Pembanguan Irigasi P3-TGAI Desa Krasa Diduga Tak Sesuai RAB dan Untungkan Pihak Pelaksana

Indramayu, Faktaperistiwa.co.id – PROGRAM Percepatan Peningkatan Tata Guna Air lrigasi (P3-TGAI) adalah program padat karya tunai dari Kementerian Pekerjaan Umum dan Perumahan Rakyat (Kemenpu-PR) dengan dana Anggaran Pendapatan dan Belanja Negara (APBN) untuk mendukung salah satu agenda prioritas pembangunan yang tertuang dalam Rencana Pembangunan Jangka Menengah Nasional (RPJMN) 2020-2025, yaitu memperkuat infrastruktur untuk mendukung pengembangan kedaulatan pangan nasional sebagai perwujudan kemandirian ekonomi dengan menggerakan sektor strategis ekonomi domestik sebagaimana termuat dalam program nawa cita ketujuh melalui pemberdayaan masyarakat petani dalam perbaikan jaringan irigasi, rehabilitasi jaringan irigasi.

Kegiatan pelaksanaan P3-TGAI sebagaimana dimaksud dalam Pasal 2 ayat (1) dan Pasal 3 dilaksanakan pada: Jaringan Irigasi Tersier pada Daerah Irigasi kewenangan pemerintah pusat, pemerintah daerah provinsi, dan pemerintah daerah kabupaten/kota; atau Jaringan Irigasi Desa.
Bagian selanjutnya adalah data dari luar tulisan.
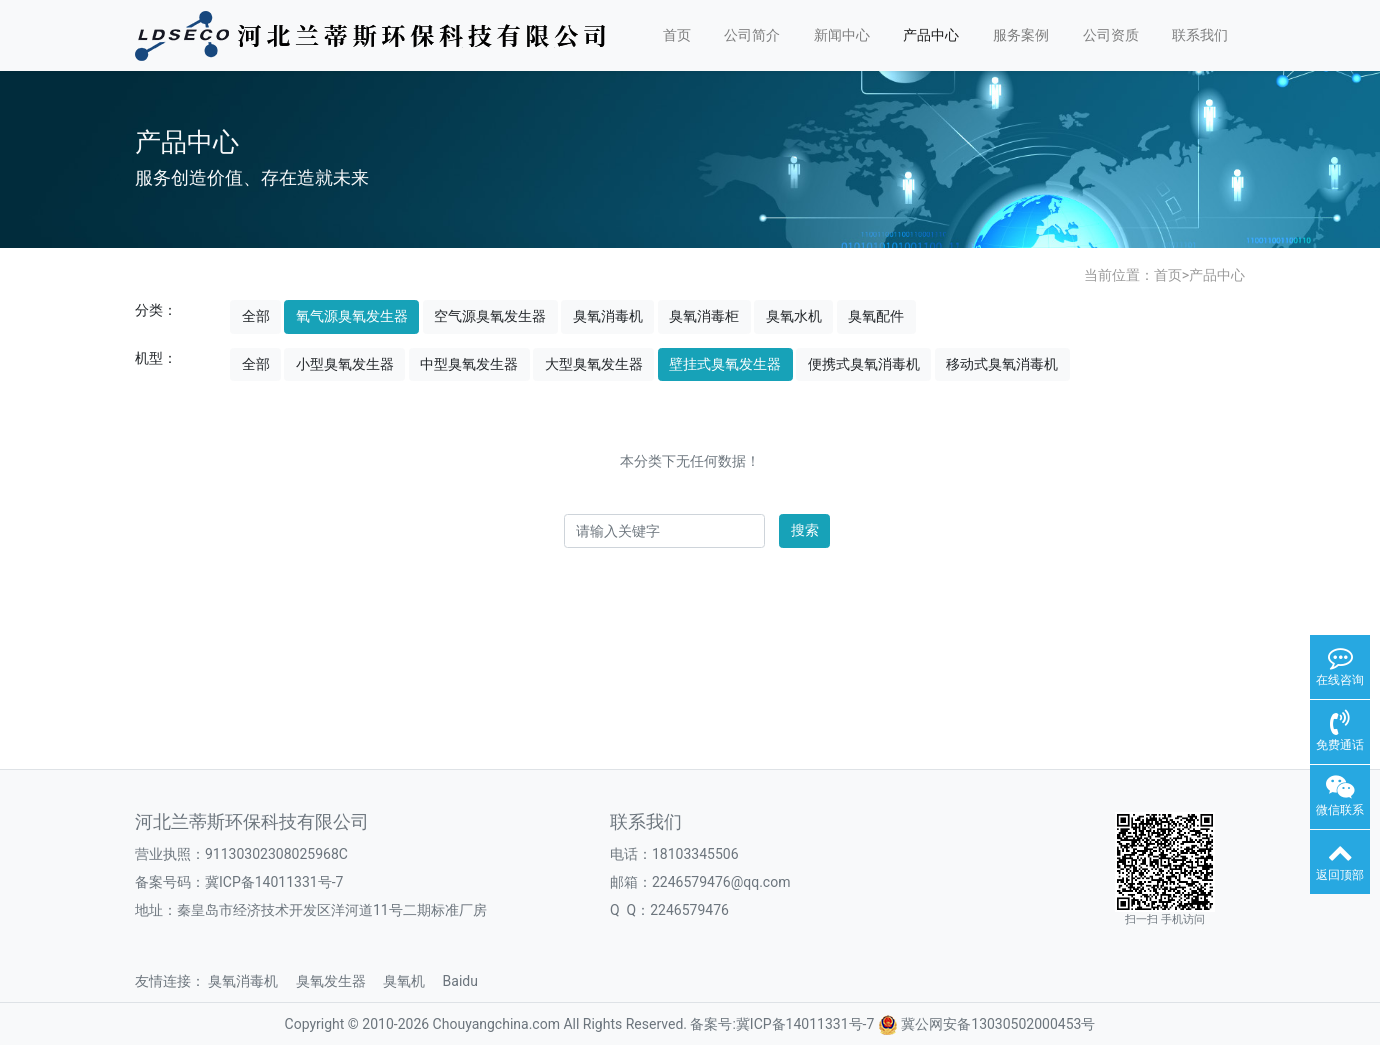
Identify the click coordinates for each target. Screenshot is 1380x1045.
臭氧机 (411, 981)
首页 (677, 35)
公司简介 (752, 35)
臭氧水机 (794, 316)
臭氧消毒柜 (704, 316)
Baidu (467, 981)
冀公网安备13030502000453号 (998, 1024)
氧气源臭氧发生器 (352, 316)
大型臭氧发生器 (594, 364)
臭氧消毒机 (608, 316)
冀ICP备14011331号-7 (274, 882)
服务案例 (1021, 35)
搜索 (805, 530)
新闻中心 (842, 35)
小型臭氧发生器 (345, 364)
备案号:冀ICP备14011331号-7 (782, 1024)
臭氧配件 (876, 316)
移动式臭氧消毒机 (1002, 364)
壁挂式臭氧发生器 (725, 364)
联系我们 (1200, 35)
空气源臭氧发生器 (490, 316)
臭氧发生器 (338, 981)
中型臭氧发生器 (469, 364)
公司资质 (1111, 35)
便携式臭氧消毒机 (864, 364)
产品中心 (931, 35)
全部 (256, 316)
Tahapan pekerjaan proyek peningkatan pembangunan jaringan irigasi Kalen Maja yang dilaksanakan oleh Ketua Perkumpulan Petani Pemakai Air (P3A) Alip, dengan sumber dana APBN, tahun anggaran 2023, berada tepat di wilayah Desa Krasak, Kecamatan Jatibarang, Kabupaten Indramayu Jawa Barat, diduga dikerjakan asal jadi.

Bacaan Lainnya

Proyek tersebut, menelan anggaran sebanyak Rp.195.000.000, dengan melibatkan Tim Pendamping Masyarakat (TPM) dari Balai Besar Wilayah Sungai BBWS Jawa Barat, untuk melakukan pengawasan pada kegiatan tersebut, namun hasilnya cukup mengecewakan.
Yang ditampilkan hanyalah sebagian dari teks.